Heavyweight is, then, a podcast about turning points, finding answers to enduring questions and reckoning with the past. It is hosted by Jonathan Goldstein, who facilitates these reckonings, acts as intermediary and asks the questions that those at the centre of the story can’t bring themselves to ask. Throughout all this, Goldstein manages to find laughter amid the melancholy, invariably at his own expense, all the while displaying remarkable empathy towards his subjects and finding profundity in their predicaments.
But the past few episodes have brought a change in rhythm and gone to places you suspect even Goldstein couldn’t have imagined. “Justine” hears from a daughter whose father told her wild stories about hanging with rock stars and robbing banks when she was small; now, as an adult, she wants to know if he was telling tall tales. Goldstein goes through the stories one by one, testing their veracity and, while some appear to be true, others do not.

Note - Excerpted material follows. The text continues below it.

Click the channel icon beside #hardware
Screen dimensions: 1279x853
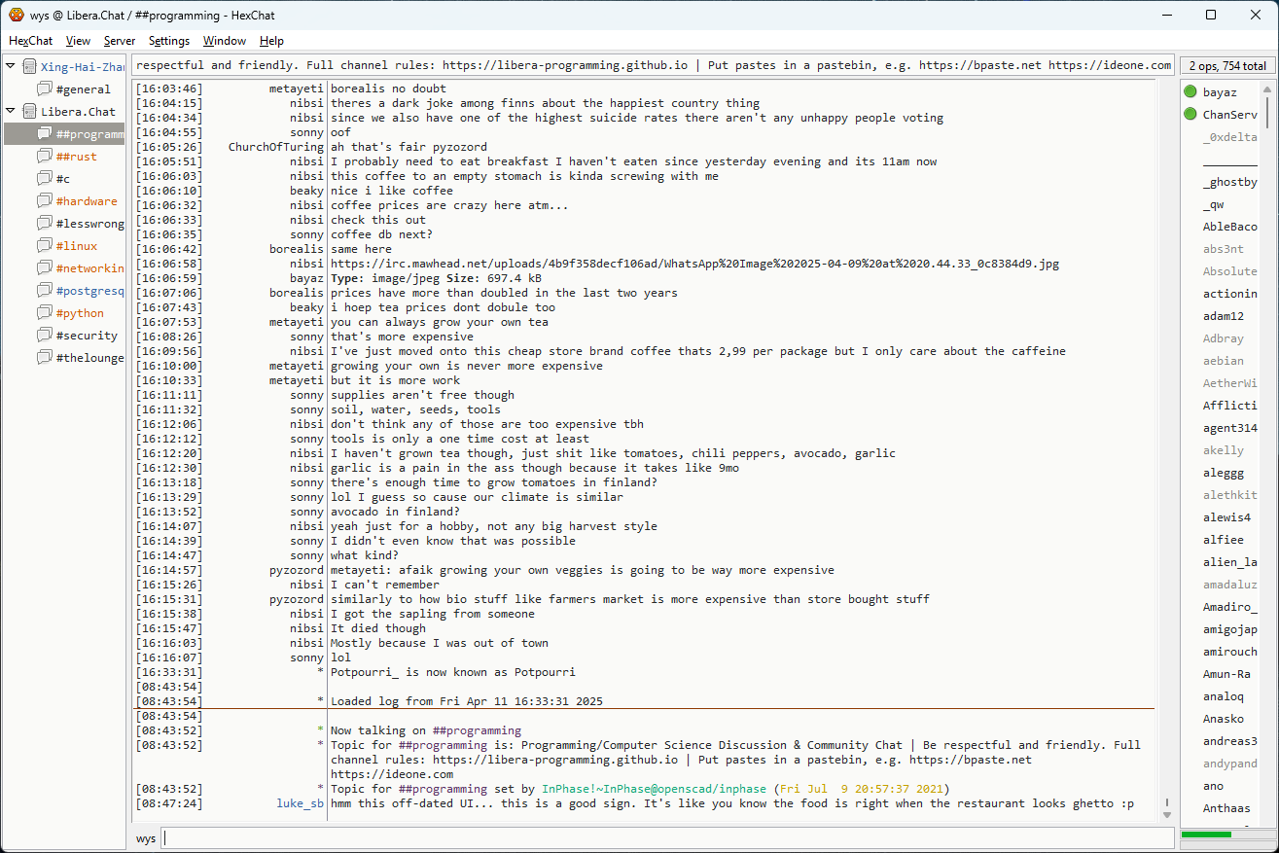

But then Justine comes back with another long-buried memory of her father telling her that her brother wasn’t his biological son and swearing her to secrecy. I won’t spoil what comes next, except to say that Stephen, Justine’s brother, becomes the subject of a companion episode that actually made me weep.
And then there’s the latest story concerning Barbara, who died recently and whose obituary told of a life that an old friend of hers didn’t recognise. Becky, who spent the best summer of her life with Barbara 50 years ago, wants to know the real story of her friend’s life. Over two episodes, Goldstein unearths a tale so remarkable, involving childhood abandonment and murder, that I was compelled to listen twice to make sure I didn’t miss anything. Trust me when I say you should do the same.